Yémen: des dizaines de morts dans des combats entre rebelles et loyalistes

Publié le à Dubaï (AFP)

Des dizaines de combattants ont péri dans des affrontements nocturnes au Yémen, où les rebelles ont intensifié leurs attaques pour s'emparer de la ville de Marib, dernier bastion du pouvoir dans le nord du pays en guerre, ont indiqué dimanche des responsables.

Les rebelles tentent depuis un an de s'emparer de cette ville riche en pétrole, située à environ 120 km à l'est de la capitale Sanaa, qu'ils contrôlent depuis 2014. Mais la bataille s'est intensifiée depuis le 8 févier avec la reprise de l'offensive des Houthis.

Un succès des insurgés, soutenus politiquement par l'Iran, serait un coup dur pour le pouvoir yéménite, appuyé depuis 2015 par une coalition militaire dirigée par l'Arabie saoudite. Le royaume saoudien sunnite est le rival régional de l'Iran chiite, qui dément fournir des armes aux Houthis. Ces deux pays se livrent des guerres par procuration, comme au Yémen et en Syrie.

Ces dernières 24 heures, les Houthis ont dépêché un grand nombre de combattants et lancé des attaques à partir de divers fronts contre Marib, ont indiqué à l'AFP des responsables des forces progouvernementales.

L'aviation de la coalition est intervenue en appui aux forces loyalistes au sol, ont-ils précisé.

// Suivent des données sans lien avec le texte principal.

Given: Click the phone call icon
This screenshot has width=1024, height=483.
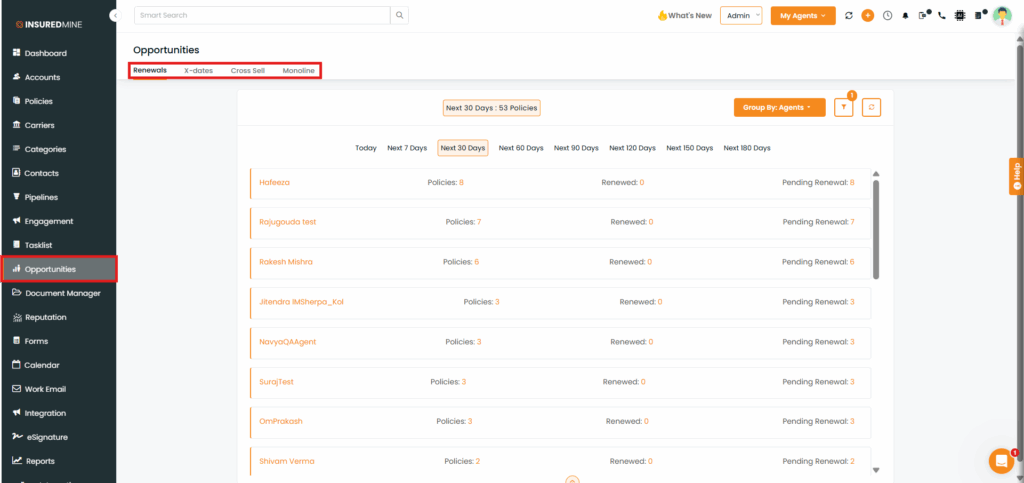Looking at the screenshot, I should pyautogui.click(x=942, y=16).
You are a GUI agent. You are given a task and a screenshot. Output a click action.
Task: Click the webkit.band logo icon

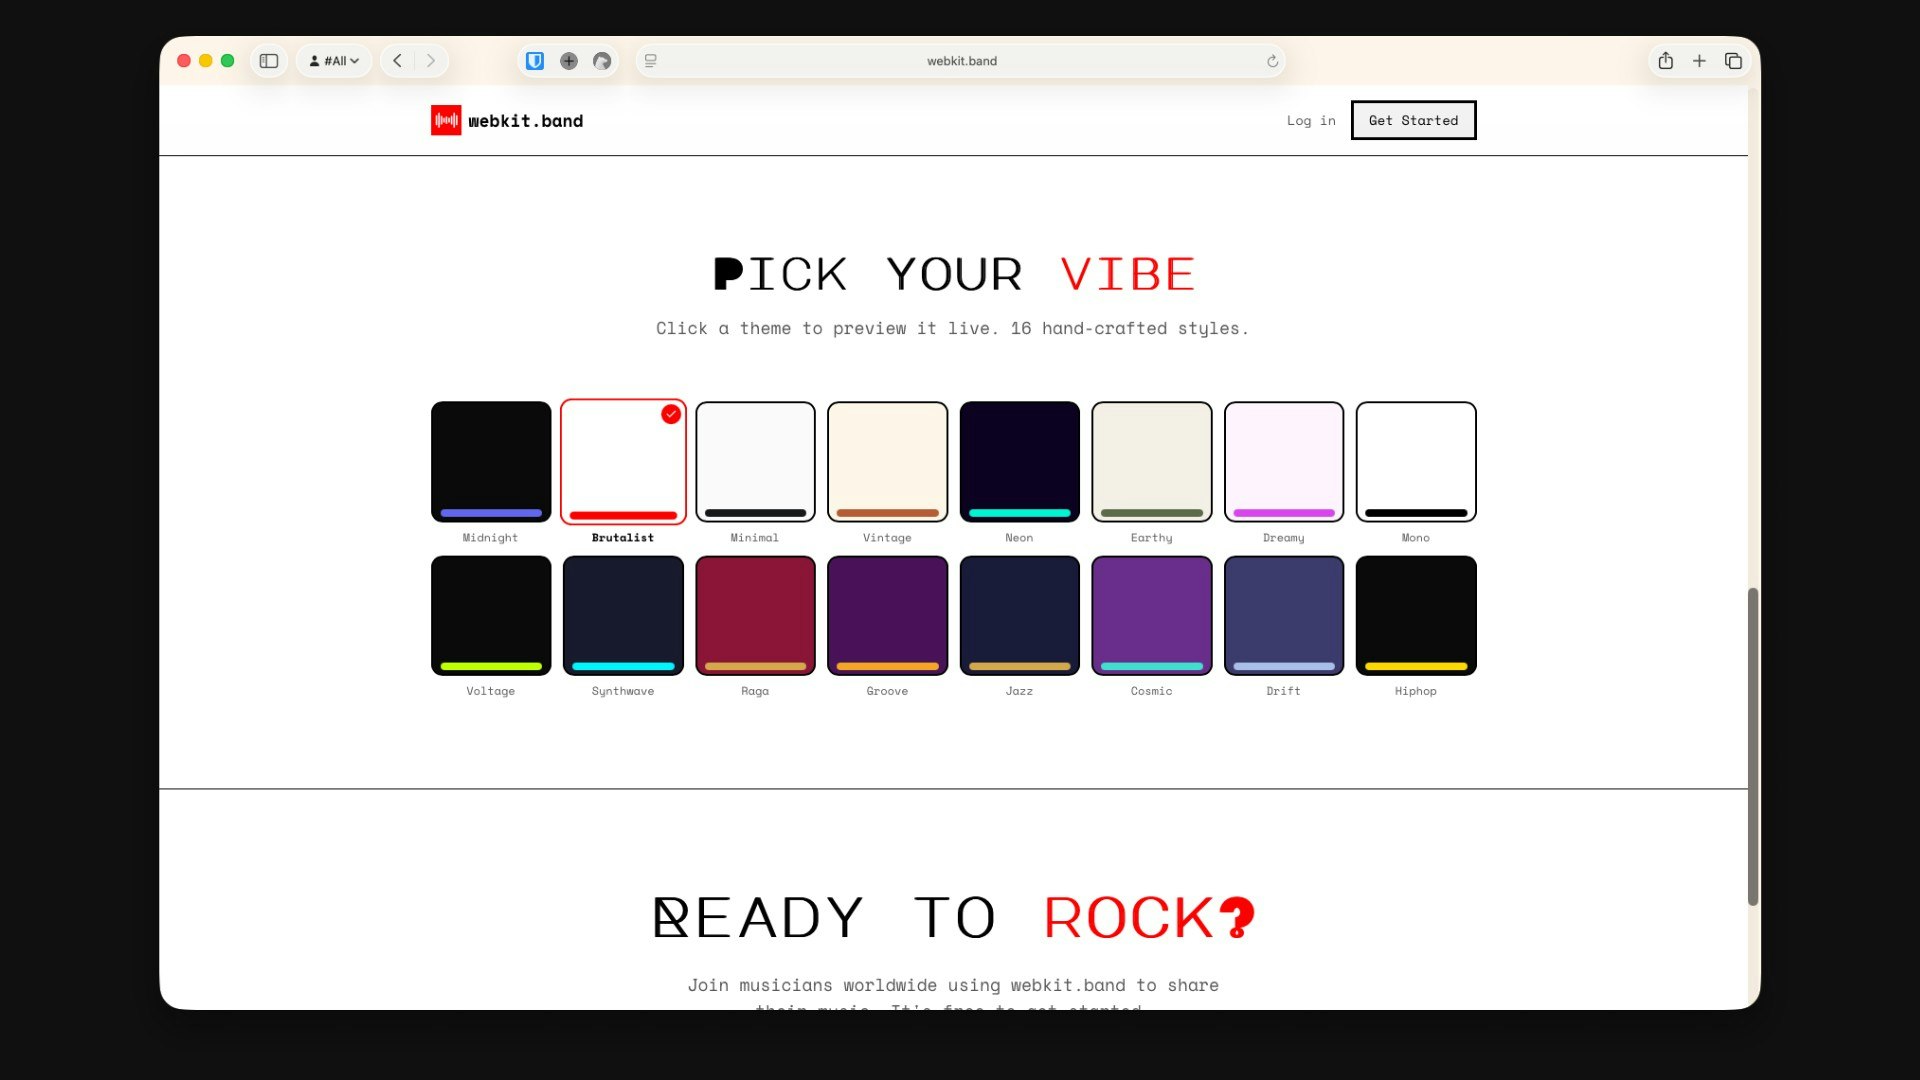[x=445, y=120]
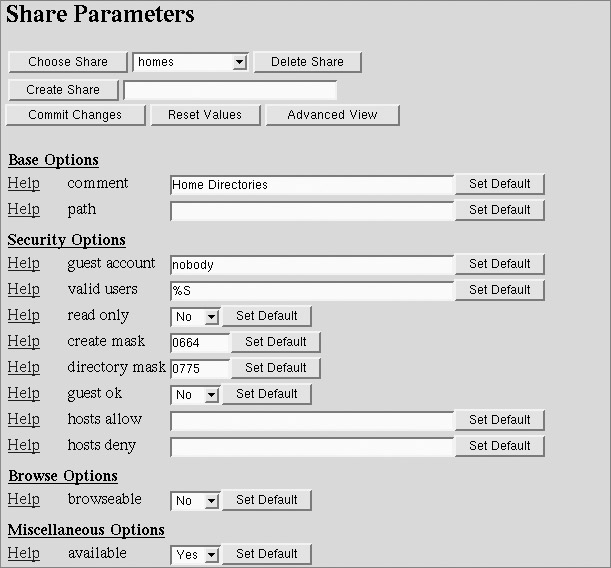Expand the read only dropdown
This screenshot has width=611, height=568.
[x=195, y=316]
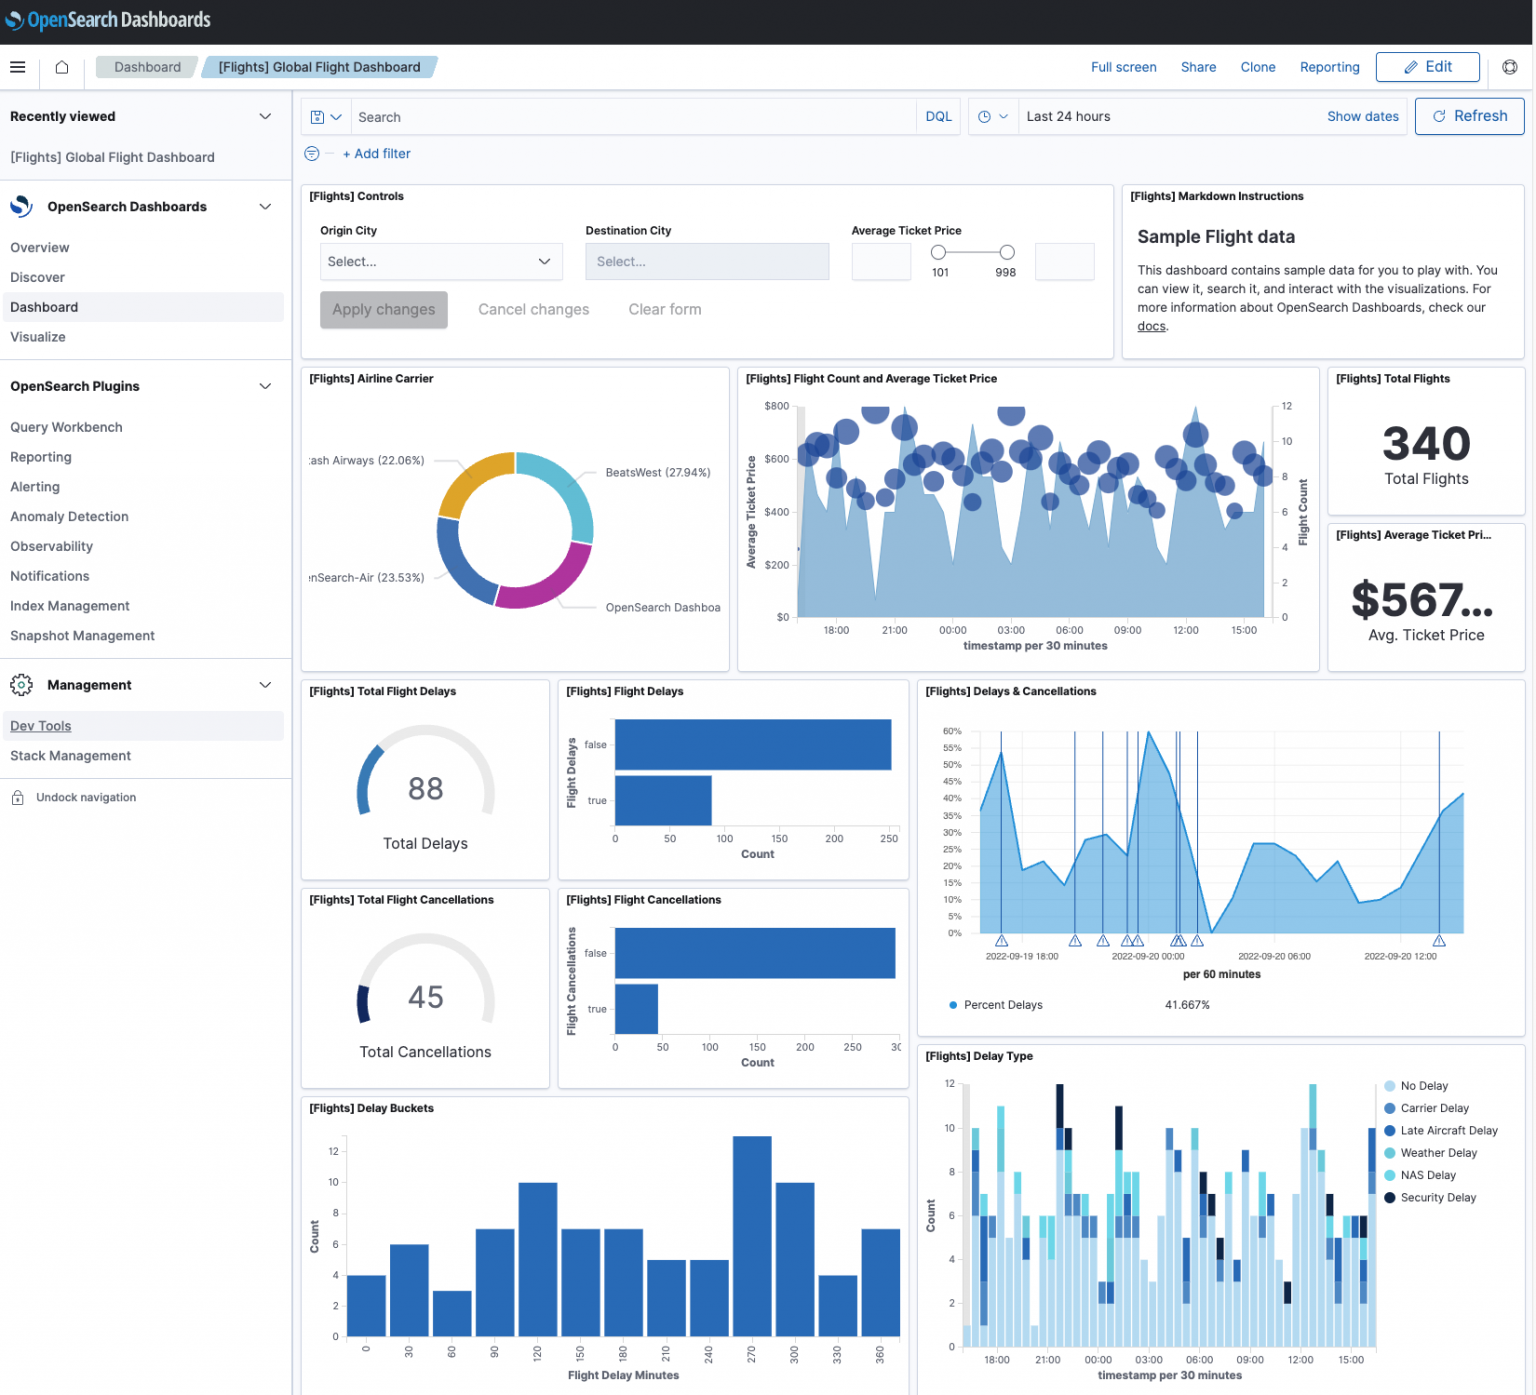Open the Origin City dropdown
The width and height of the screenshot is (1536, 1395).
[440, 261]
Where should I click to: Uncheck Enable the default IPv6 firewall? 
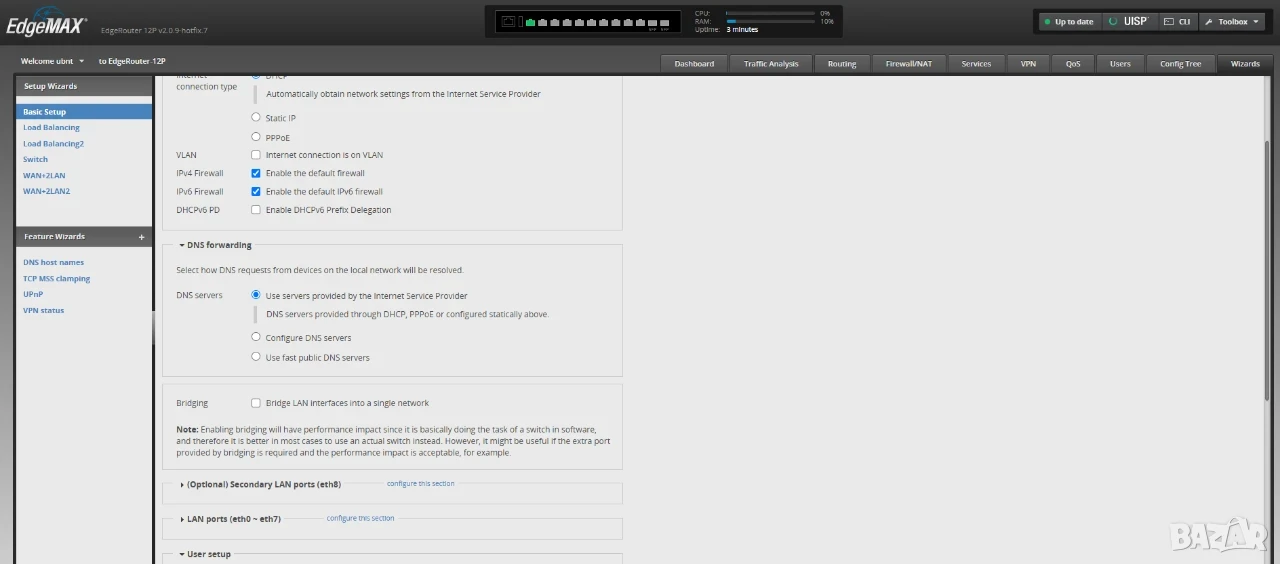[256, 191]
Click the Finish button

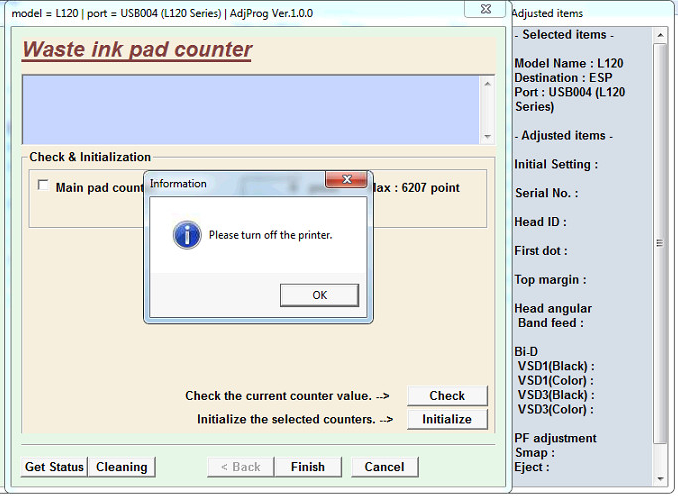307,467
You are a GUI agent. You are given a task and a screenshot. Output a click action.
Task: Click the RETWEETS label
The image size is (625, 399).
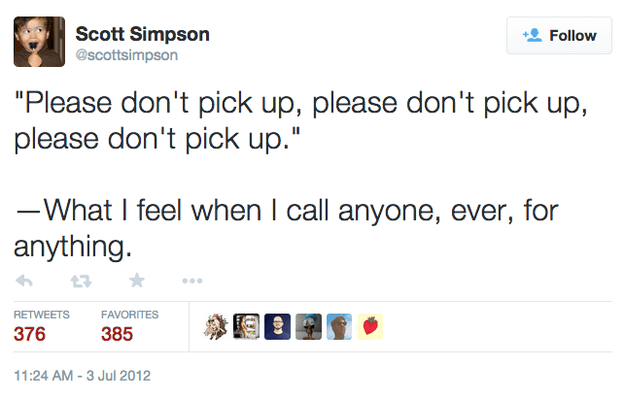click(x=41, y=315)
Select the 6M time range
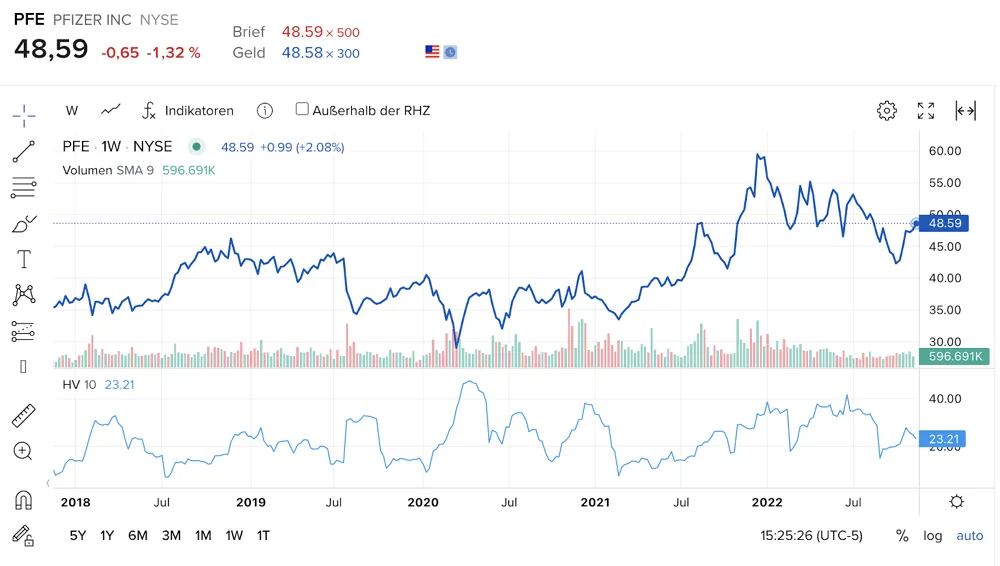 [x=138, y=535]
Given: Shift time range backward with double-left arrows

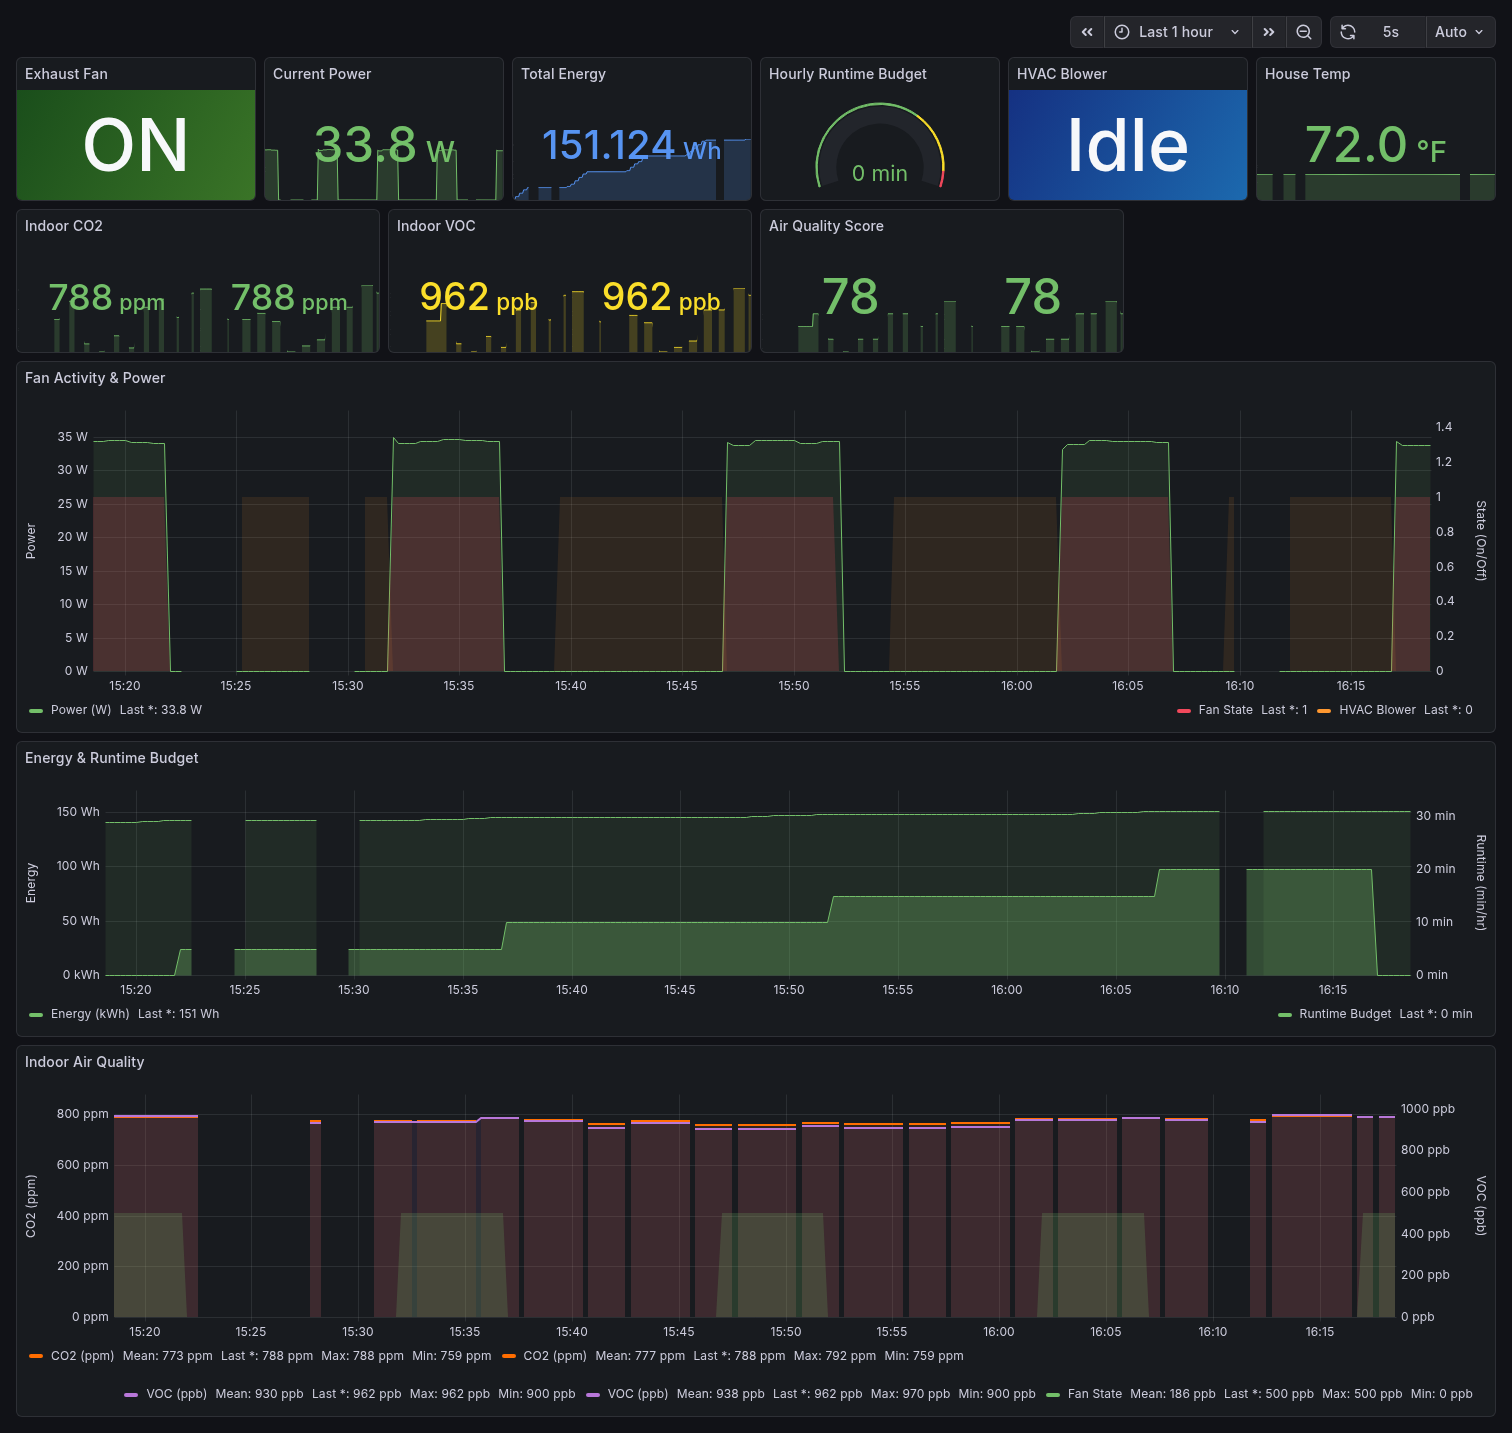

Seize membres des troupes progouvernementales ont été tués de même que "des dizaines" de rebelles, ont ajouté ces responsables.

Les Houthis ne divulguent généralement pas leurs pertes, mais différentes sources ont fait état depuis la reprise de l'offensive de lourds bilans dans les deux camps.

Les rebelles ont par ailleurs réussi à couper les lignes d'approvisionnement en équipements militaires dans le district d'Al-Abdiya, à environ 50 km au sud de Marib, "en vue de préparer des attaques" et de "renforcer le siège" de la ville, a affirmé l'un des responsables militaires.

Les forces gouvernementales dans la ville on appelé les tribus locales, qui sont armées, à leur venir en aide.

- Politique américaine -

La recrudescence des violences à Marib, ainsi que la multiplication des attaques des rebelles contre le territoire saoudien, sont intervenues dans un contexte jugé apaisant en raison de la nouvelle politique américaine au Yémen sous l'administration de Joe Biden.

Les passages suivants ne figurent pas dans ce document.